Kayaking is an incredible sport, from the water’s edge. Actually getting into a kayak or canoe is a different animal, and you’re likely to fall back on a few excuses. “Isn’t it dangerous?,” “I heard it was expensive,” or “I’m too scared” are all reasons for people to avoid an extremely fun hobby.
Some of the excuses are down to your individual traits. If you’re scared, you need to overcome your fears. However, others are driven by myths that are false. By believing them, you let mistruths prevent you from experiencing an activity that could become a significant part of your life.
Don’t let it happen
It’s Hard To Get Into
Not the kayak itself! The sport, as a whole, is a specialist activity as it requires a handful of essentials. You can’t do it without water or a vessel and protective clothing. Thankfully, you don’t have to look far. For example, kayak classes take place on rivers, lakes, and even swimming pools. Water shoes for kayaking and hiking are available at all good sports stores, while you can rent a kayak for the first couple of attempts. It’s more accessible than you imagine. Google your nearest class, or read some fishing kayak reviews, and the answer will surprise you.
They Aren’t Stable
Like all good lies, this myth used to have an element of truth. In the past, kayaks were designed to sail long distances without expending energy, and stability wasn’t high as a result. To keep your balance, you had to be pretty handy in a kayak. Still, those were the old-fashioned designs. Today, the average kayak is incredibly stable and very easy to keep on top of the water. Yes, tipping is scary, and it is dangerous, yet it’s not the death sentence that people assume, which brings us onto the next myth…
You’ll Get Trapped
It’s worth noting that kayaking is an extreme sport, and as the name suggests, there are risks. One of them is tipping as you can lose your senses and become trapped underwater. Another thing to point out is that it very rarely leads to fatalities since rolling is quite straightforward. There’s no need for complicated movements or big amounts of upper body power to free yourself once you capsize. Whether you use the “C-to-C” or “Sweep” techniques, you’ll recognize that the key is to use your hips and paddle to your advantage. As long as you learn with an instructor first, you’ll be fine!
On the flip side of the coin, you have people who think it’s boring.
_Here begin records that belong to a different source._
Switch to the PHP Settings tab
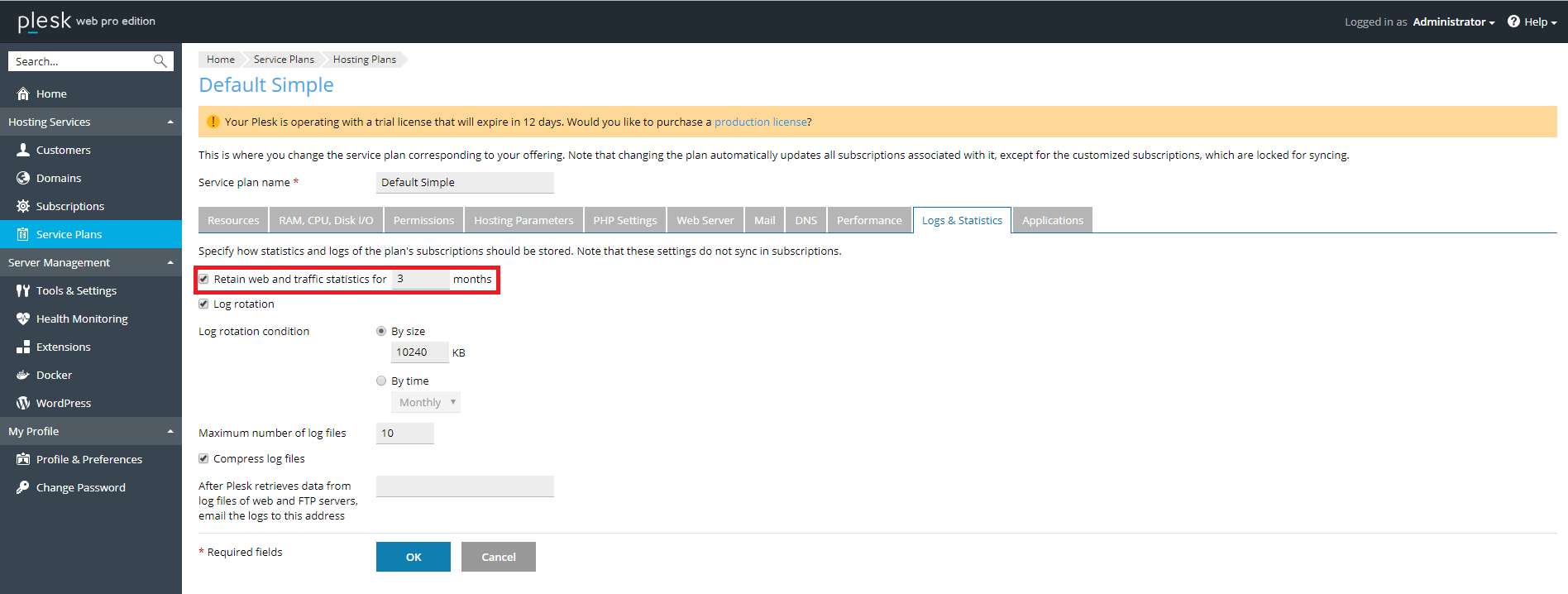The height and width of the screenshot is (594, 1568). click(x=624, y=220)
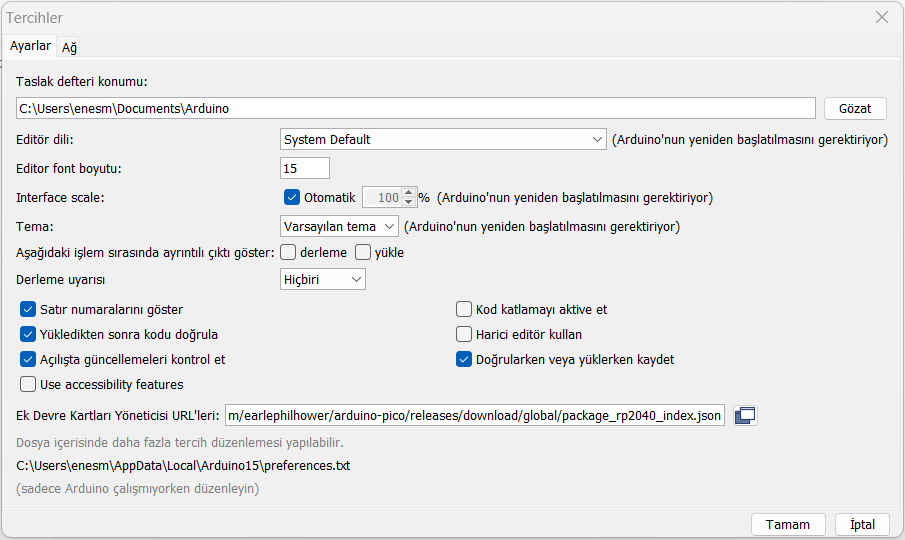The height and width of the screenshot is (540, 905).
Task: Open the Tema dropdown list
Action: click(x=339, y=226)
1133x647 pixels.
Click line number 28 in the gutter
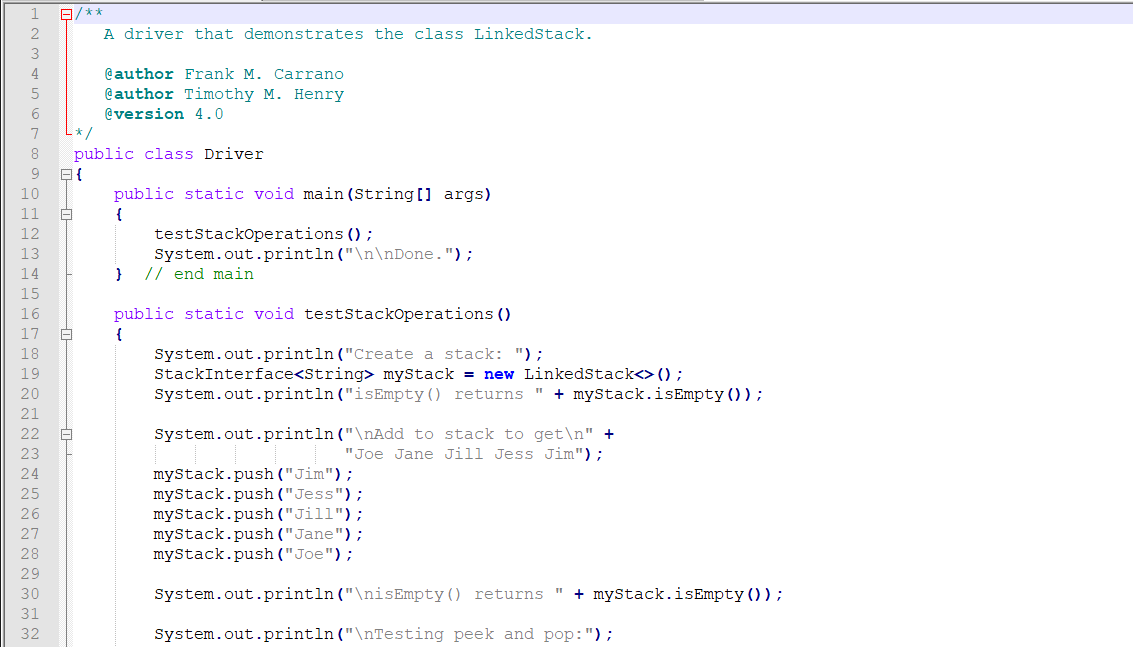point(29,553)
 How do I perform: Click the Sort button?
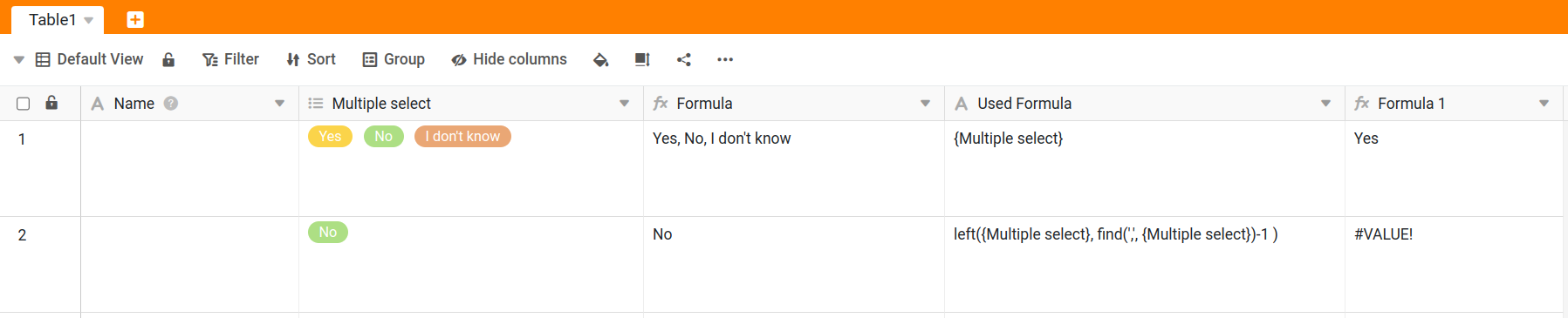pyautogui.click(x=311, y=59)
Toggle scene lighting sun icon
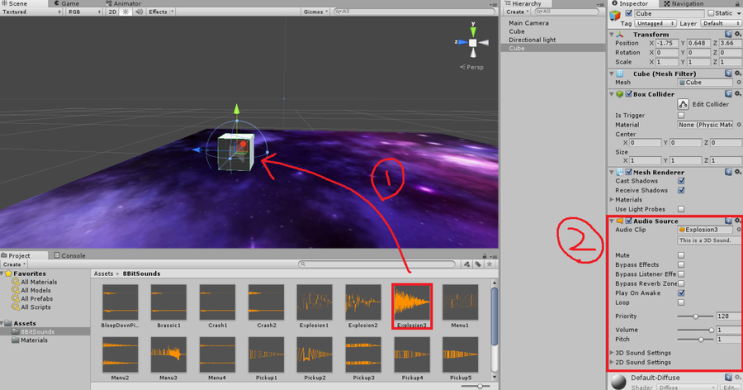The height and width of the screenshot is (390, 743). pos(126,11)
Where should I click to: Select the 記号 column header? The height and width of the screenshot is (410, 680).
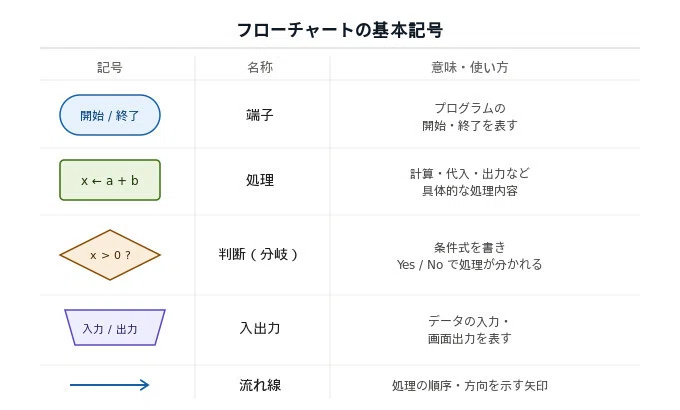click(110, 67)
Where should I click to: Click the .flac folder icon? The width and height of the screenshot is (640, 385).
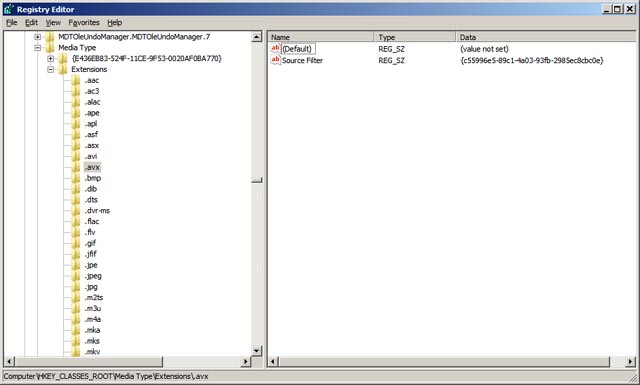click(76, 221)
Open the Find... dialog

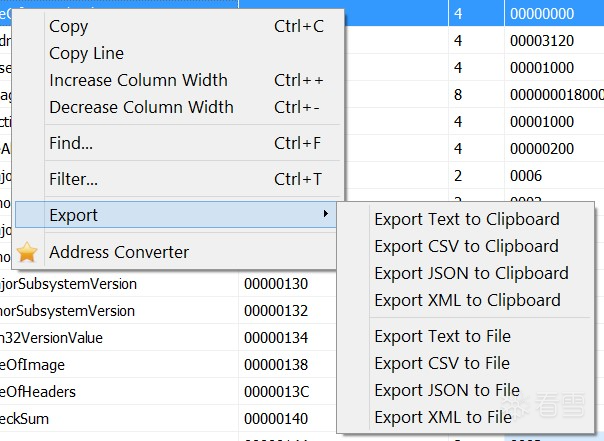(71, 143)

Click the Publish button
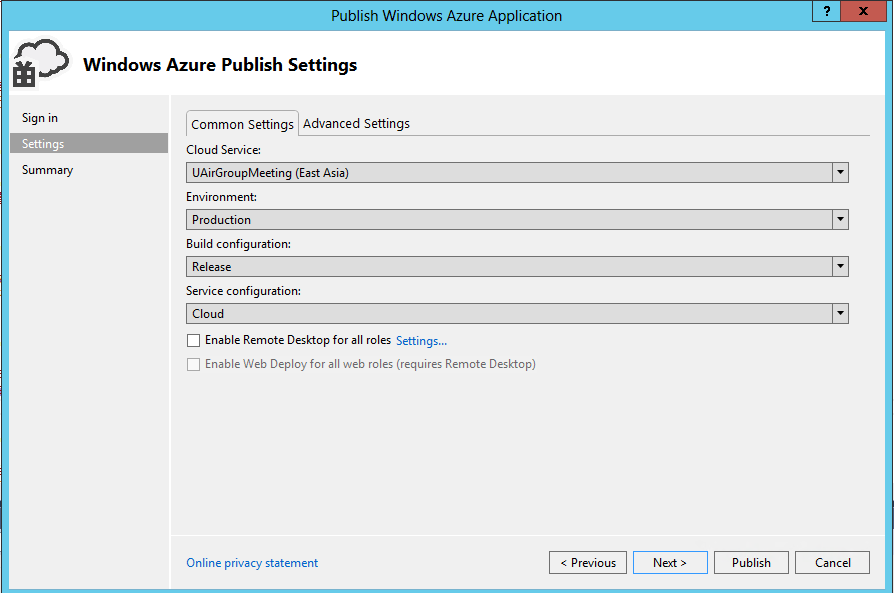click(x=751, y=563)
If you can’t get any kicks from zooming down white water at the speed of light, maybe you need another hobby! Regardless of whether you go down rapids or fish with a rod out the side, there are plenty of ways to spend the day on the water. You can explore, take part in competitions, and head out onto the high seas if you’re comfortable.
If you still believe it’s boring, you can hop in a kayak and find out!